I think someone else suggested that you research articles about blind
individuals in the teaching field....and I think that was an excellent
idea.
You may just have to educate this individual about how possible it is.
It is truly unfortunate that people in these positions have the negative
attitudes about what is possible for individuals with disabilities to be
successful at....I never have quite understood how or why they end up in
these
positions.
Just remember.....it's YOUR future.....and you need to make sure to
advocate for yourself and what you want your future to be. I have never
regretted once what I said to the counselor I had. Although it isn't
possible
because he is retired....I have often wished I could go back and say to him
"Look at me now!"
Don't give up. It can be discouraging...I totally understand....but do
not let it stop you!
Best wishes,
Nicole
In a message dated 12/5/2013 5:47:25 P.M. Eastern Standard Time,
lissa1531 at gmail.com writes:
Took a napp and processed what happened too me today. But I am still
bothered by this episode. Read on if you like.
I was very encouraged and hopeful yesterday during and after my meeting
with
the devision of vocational rehabiletation.
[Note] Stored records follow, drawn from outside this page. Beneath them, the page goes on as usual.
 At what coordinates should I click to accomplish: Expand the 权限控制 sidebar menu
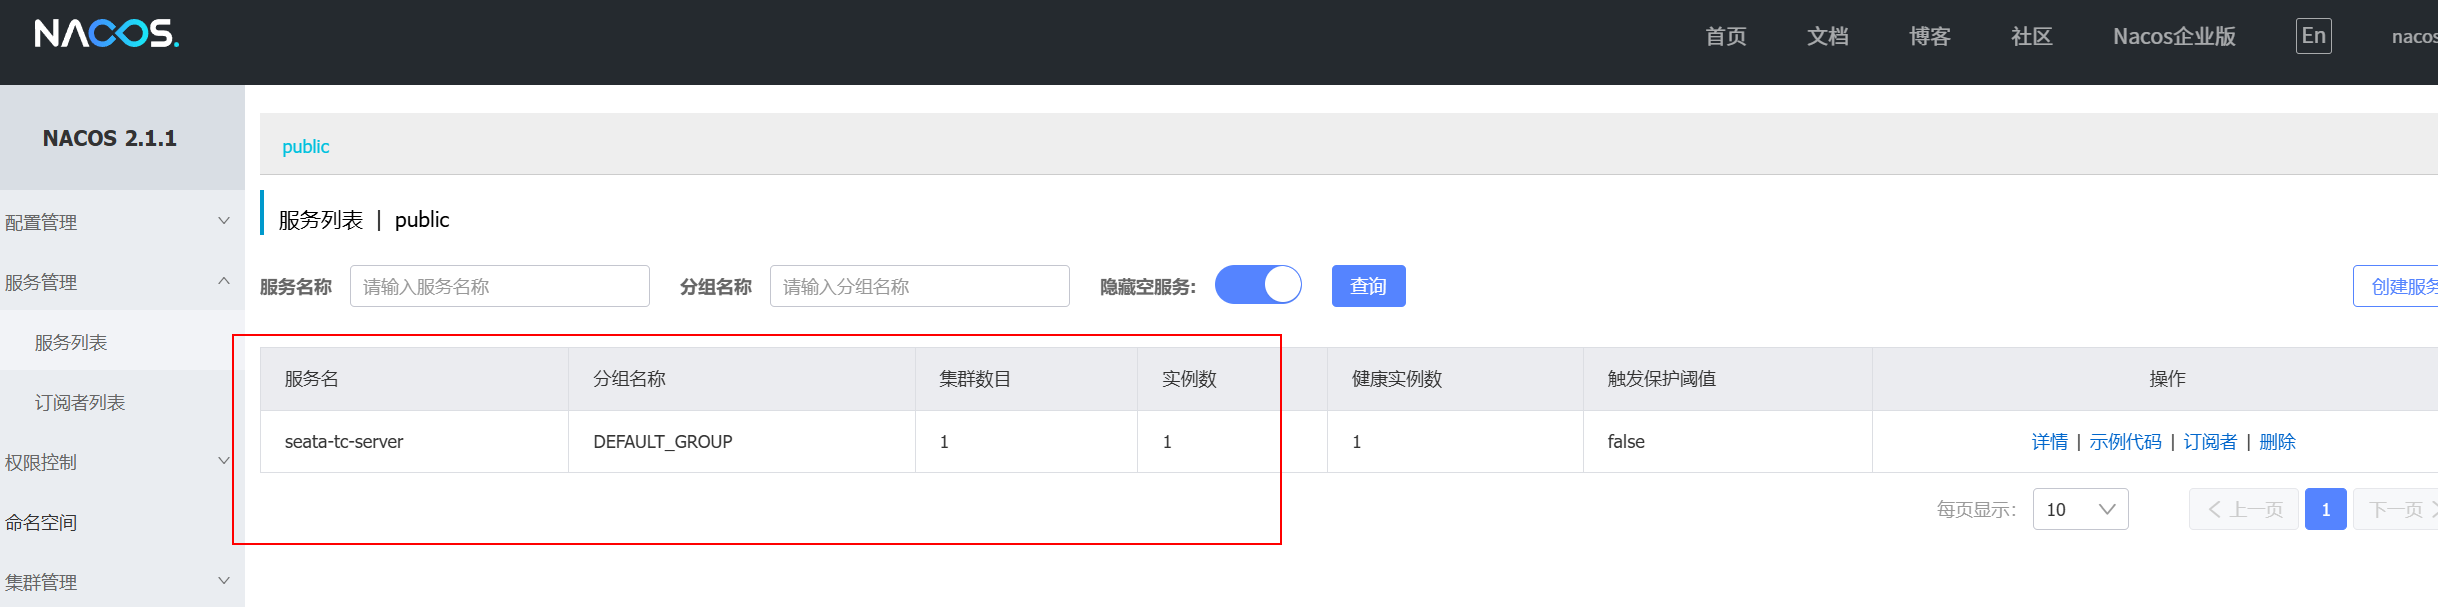click(x=120, y=462)
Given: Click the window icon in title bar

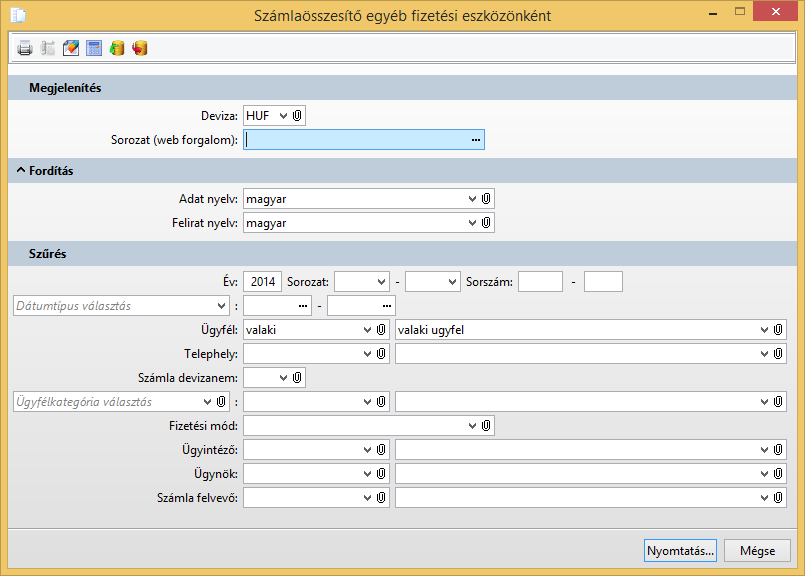Looking at the screenshot, I should pos(18,15).
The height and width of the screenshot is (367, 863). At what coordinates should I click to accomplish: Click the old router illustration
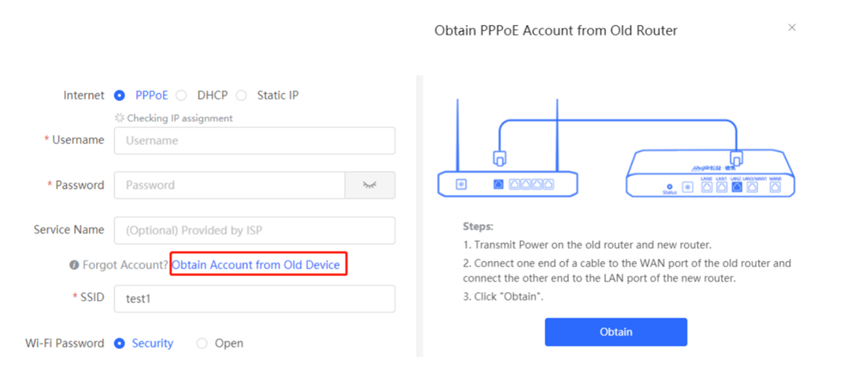[507, 147]
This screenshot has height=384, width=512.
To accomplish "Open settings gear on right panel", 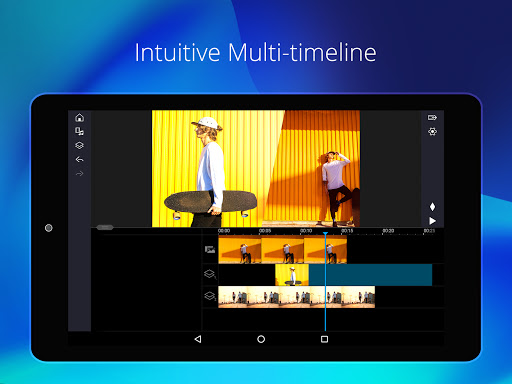I will pos(432,132).
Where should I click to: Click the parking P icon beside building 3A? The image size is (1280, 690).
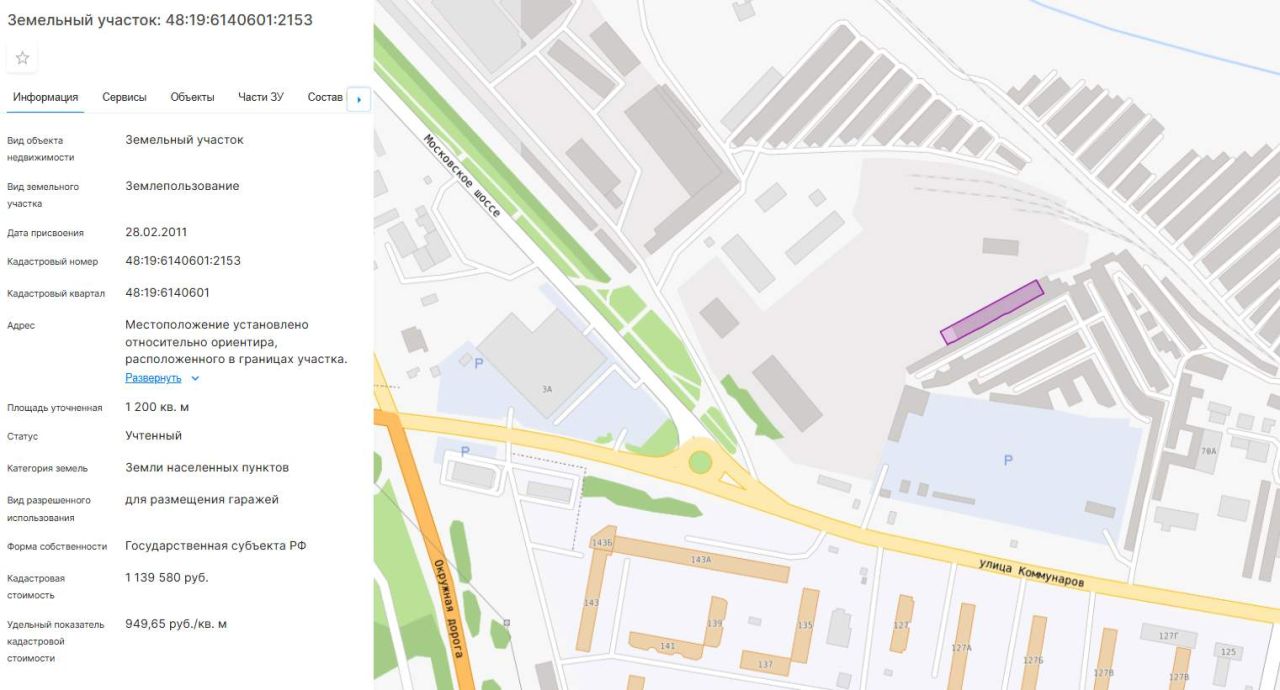478,363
Then this morning the job
specialest called me.
He basically told me that if I was hired by a school or daycare center
that
does not serve blind children that I will not find a job. And that I
wasted
my time and rehab's money. He also said that it will be a liability for
anyone to hire me.
this is coming from someone who is suppose to believe in me and to be in
my
corner. I don't think this is the case at all, and he hasn't even met me.
Still upset and now discouraged. But have to focus on finishing school.
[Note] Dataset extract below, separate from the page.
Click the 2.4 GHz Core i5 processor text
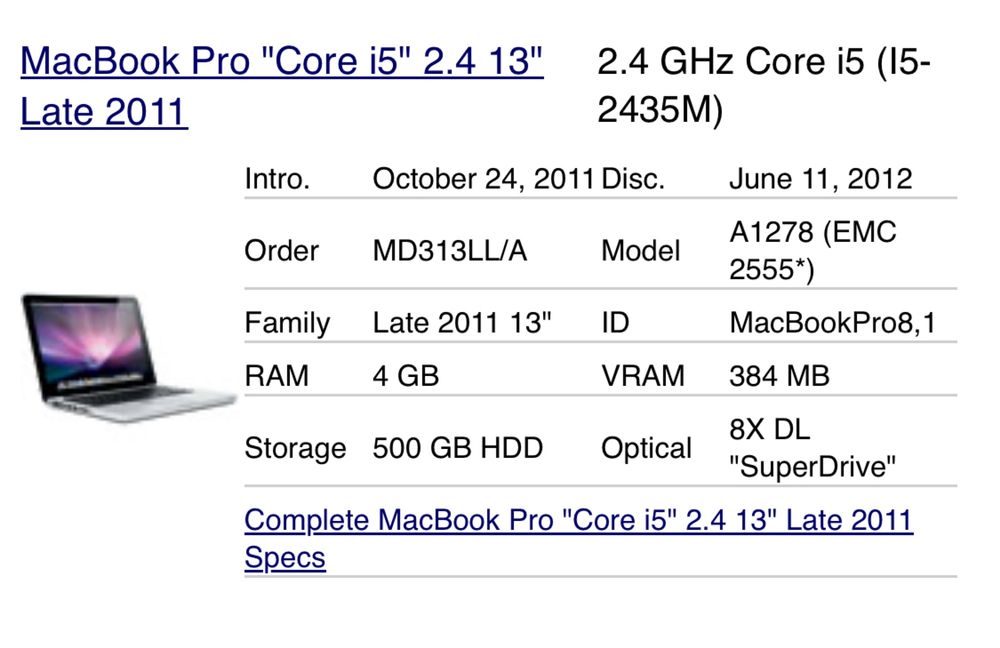1000x648 pixels. pyautogui.click(x=764, y=86)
I have worked very hard and been through so much hell. I haven't given
up.
But But I want to give up and scream for a while .
I was so mad. I plan to tell him so wednesday during our meeting.
But by then I plan to be calmed down and handle this with dignety and
education and not anger.
thank you for reading and letting me vent and share.
off to finish with school forever.
Best,
Melissa Green and Pj
I am where I am because I believe in all possibilities.